The Archimedes was the first RISC home computer. There were three series, the 300, 400 and 500 which shared the same hardware basis: the ARM-2 processor (ARM-3 for the A500) and three custom chips dedicated to memory (MEMC), video (VIDC) and I/O (IOC) controls.
The ARM 2 RISC (8Mhz) had about 4 Mips, this means seven times faster than a Amiga 500 (68000 CPU)!
The 300 series had 512 KB to 1 MB of memory and two expansion slots (64 pin). The 400 series had 1 to 4 MB of memory and four slots (three 64 pin and one 96 pin). The 500 series had 16 MB of RAM.
The operating system, first named Arthur then subsequently RiscOS, was in ROM along with the WIMP graphic interface (Windows Menu Icon Pointer), the fast BBC BASIC V interpreter and various utility programs, among them a Paint package, a music editor and an Acorn BBC model 2 emulator.
The built-in 800 KB 3.5" floppy drive was compatible with the old 640 KB format. A lot of expansion cards were developed for the Archimedes : MIDI, SCSI, Oscilloscope, IEEE 488, speech recognition, scanner, floating point co-processor.
Many programming languages were released as well : BASIC (which could be loaded from disk and ran faster than the ROM BASIC), C, Fortran 77, Pascal, Prolog and Lisp.

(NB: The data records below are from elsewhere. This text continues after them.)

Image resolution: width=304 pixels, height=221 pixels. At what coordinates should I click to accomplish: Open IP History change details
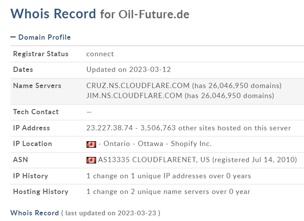click(169, 176)
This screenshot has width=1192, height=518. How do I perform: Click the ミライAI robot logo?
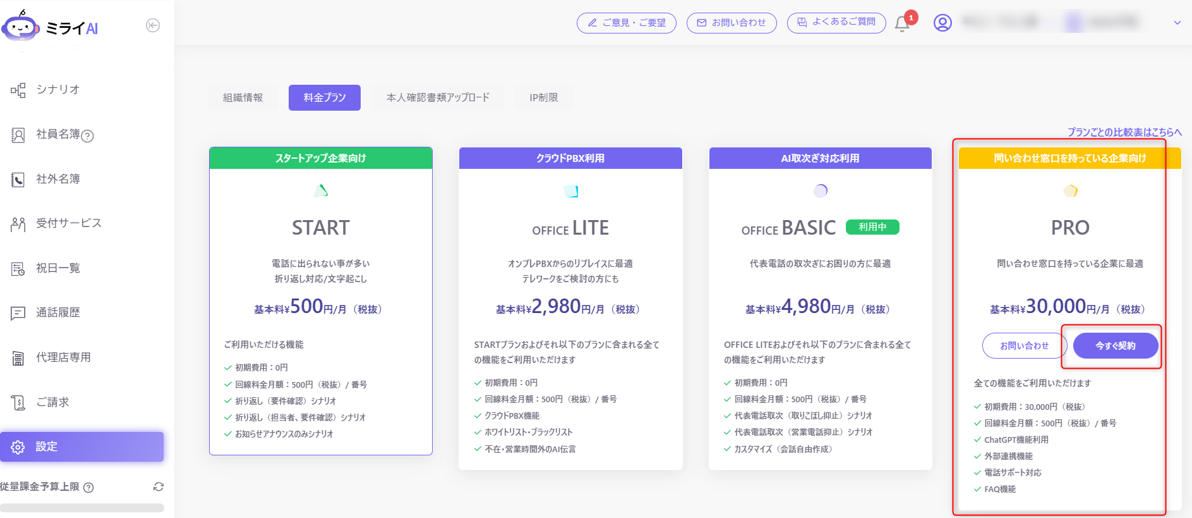point(21,27)
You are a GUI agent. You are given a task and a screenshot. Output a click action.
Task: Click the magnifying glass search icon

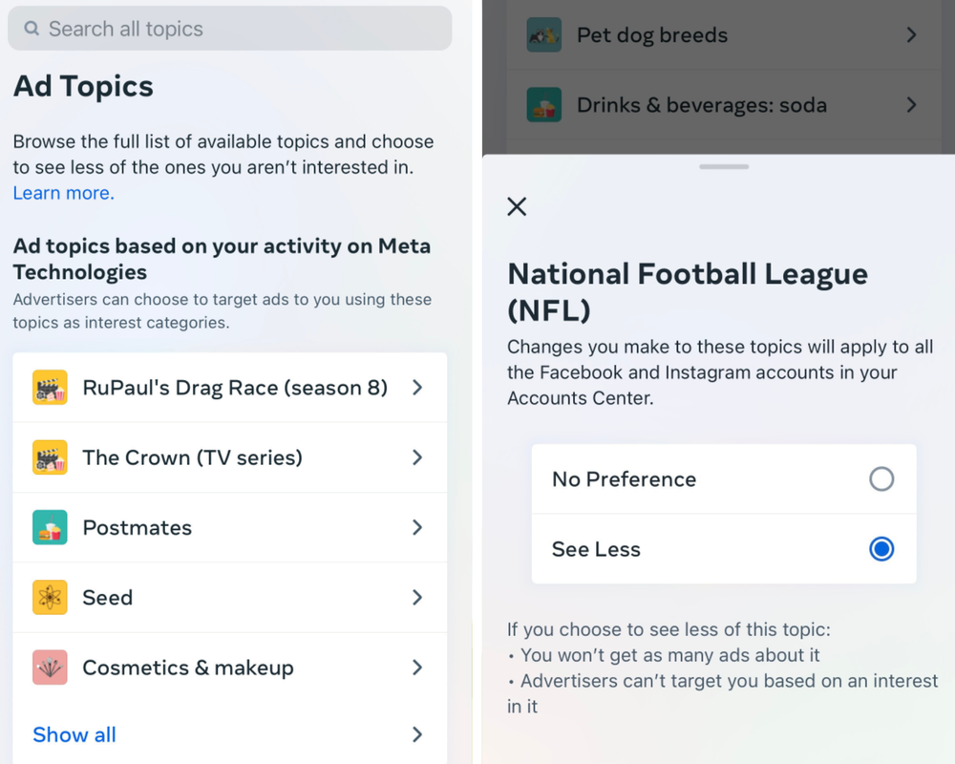pyautogui.click(x=32, y=29)
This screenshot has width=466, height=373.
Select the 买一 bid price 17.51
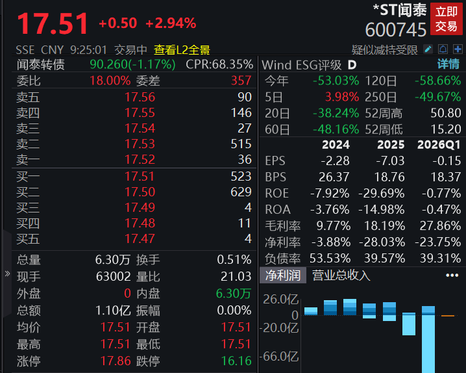click(140, 176)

Although it was at least two times faster than the Atari ST and Amiga models, the Archimedes had no real success because of its high price, except in its country of origin (Great Britain) where it was very well-known and commonly used (especially in schools).
These computers were followed by a great family of computers called RISC PC which are still in production.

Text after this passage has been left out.